* Data extracts:
=== Section Start ===

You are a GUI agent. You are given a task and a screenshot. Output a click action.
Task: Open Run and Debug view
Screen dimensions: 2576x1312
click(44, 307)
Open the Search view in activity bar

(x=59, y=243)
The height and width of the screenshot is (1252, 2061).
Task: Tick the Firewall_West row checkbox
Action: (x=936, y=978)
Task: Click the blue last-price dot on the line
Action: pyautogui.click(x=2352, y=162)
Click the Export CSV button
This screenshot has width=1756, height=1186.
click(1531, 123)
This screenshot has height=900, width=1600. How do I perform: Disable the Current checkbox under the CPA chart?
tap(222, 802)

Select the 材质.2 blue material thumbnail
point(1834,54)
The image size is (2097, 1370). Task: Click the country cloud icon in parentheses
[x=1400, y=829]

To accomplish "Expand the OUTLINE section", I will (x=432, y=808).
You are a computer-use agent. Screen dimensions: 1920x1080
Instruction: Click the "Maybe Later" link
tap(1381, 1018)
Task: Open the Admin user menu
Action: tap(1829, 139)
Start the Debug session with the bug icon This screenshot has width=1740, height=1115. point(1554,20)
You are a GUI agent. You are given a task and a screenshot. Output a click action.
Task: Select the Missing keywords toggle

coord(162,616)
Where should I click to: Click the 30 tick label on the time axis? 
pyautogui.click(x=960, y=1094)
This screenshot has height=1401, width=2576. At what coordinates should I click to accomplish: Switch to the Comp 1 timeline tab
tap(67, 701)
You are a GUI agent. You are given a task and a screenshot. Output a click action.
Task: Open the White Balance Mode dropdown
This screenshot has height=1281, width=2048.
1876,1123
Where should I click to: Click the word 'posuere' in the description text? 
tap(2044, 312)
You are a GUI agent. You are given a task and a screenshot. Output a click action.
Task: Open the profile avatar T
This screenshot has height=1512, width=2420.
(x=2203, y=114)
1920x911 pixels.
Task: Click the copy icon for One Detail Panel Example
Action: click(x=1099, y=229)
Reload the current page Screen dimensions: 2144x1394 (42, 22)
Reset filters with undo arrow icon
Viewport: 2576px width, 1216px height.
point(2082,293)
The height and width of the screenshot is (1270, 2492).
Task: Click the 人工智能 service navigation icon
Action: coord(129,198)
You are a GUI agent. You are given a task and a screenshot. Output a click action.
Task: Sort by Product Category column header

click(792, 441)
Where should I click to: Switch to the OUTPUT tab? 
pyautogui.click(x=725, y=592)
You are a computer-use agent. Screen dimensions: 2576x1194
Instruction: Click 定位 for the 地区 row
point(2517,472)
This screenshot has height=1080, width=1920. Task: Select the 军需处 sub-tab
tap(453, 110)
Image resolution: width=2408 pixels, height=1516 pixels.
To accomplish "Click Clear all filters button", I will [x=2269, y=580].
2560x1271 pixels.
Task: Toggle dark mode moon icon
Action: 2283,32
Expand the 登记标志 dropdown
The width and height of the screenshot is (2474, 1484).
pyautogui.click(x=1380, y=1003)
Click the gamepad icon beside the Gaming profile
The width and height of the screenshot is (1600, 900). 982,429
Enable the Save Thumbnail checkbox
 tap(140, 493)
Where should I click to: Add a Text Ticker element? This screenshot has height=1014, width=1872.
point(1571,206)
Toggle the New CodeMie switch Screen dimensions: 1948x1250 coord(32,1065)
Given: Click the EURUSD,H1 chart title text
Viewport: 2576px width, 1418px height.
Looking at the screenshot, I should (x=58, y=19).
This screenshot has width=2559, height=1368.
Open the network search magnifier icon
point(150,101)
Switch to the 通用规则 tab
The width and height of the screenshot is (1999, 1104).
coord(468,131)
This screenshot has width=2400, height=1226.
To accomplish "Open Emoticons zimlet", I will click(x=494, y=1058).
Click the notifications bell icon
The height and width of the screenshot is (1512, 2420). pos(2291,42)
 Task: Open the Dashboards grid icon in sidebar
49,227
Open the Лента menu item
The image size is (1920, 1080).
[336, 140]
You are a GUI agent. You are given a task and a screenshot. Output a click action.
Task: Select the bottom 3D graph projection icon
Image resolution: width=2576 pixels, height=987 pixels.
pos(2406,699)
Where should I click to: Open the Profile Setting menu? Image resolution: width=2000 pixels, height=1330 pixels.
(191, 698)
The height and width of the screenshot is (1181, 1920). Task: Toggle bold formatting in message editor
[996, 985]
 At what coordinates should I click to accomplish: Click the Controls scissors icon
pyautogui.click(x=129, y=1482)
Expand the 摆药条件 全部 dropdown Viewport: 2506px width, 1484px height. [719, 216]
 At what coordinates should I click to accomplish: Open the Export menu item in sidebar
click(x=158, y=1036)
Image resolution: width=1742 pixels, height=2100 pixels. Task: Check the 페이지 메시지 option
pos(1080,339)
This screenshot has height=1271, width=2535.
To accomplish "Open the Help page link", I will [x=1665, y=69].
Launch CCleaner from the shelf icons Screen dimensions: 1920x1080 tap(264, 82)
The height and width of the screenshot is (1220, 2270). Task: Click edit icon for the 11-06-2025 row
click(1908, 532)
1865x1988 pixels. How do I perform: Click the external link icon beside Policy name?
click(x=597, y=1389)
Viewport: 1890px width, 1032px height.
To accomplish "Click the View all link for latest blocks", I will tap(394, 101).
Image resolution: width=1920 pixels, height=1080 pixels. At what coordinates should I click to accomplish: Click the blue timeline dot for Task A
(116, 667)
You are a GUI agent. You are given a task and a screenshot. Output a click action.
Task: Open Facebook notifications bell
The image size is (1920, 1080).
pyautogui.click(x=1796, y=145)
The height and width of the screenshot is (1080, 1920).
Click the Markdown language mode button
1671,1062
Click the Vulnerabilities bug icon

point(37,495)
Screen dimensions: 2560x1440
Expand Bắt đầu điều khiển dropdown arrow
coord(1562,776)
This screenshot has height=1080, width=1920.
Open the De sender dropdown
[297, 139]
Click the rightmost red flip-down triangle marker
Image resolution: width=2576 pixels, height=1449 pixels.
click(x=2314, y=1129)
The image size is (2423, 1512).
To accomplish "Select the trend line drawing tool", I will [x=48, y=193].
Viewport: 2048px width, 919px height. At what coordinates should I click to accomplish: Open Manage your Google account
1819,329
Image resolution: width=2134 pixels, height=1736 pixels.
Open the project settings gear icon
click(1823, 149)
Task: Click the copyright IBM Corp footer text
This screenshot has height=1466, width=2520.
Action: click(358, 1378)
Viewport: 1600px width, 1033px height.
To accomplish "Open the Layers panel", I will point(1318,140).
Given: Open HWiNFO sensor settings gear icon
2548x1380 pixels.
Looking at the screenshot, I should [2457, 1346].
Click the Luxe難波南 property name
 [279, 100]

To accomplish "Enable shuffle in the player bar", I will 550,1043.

=== Section End ===

* Goal of the exercise: Scan the lines above for "computer", then copy every one that has it.

* Finished exercise:
You are a computer-use agent. Screen dimensions: 1920x1080
You are a computer-use agent. Screen dimensions: 2576x1194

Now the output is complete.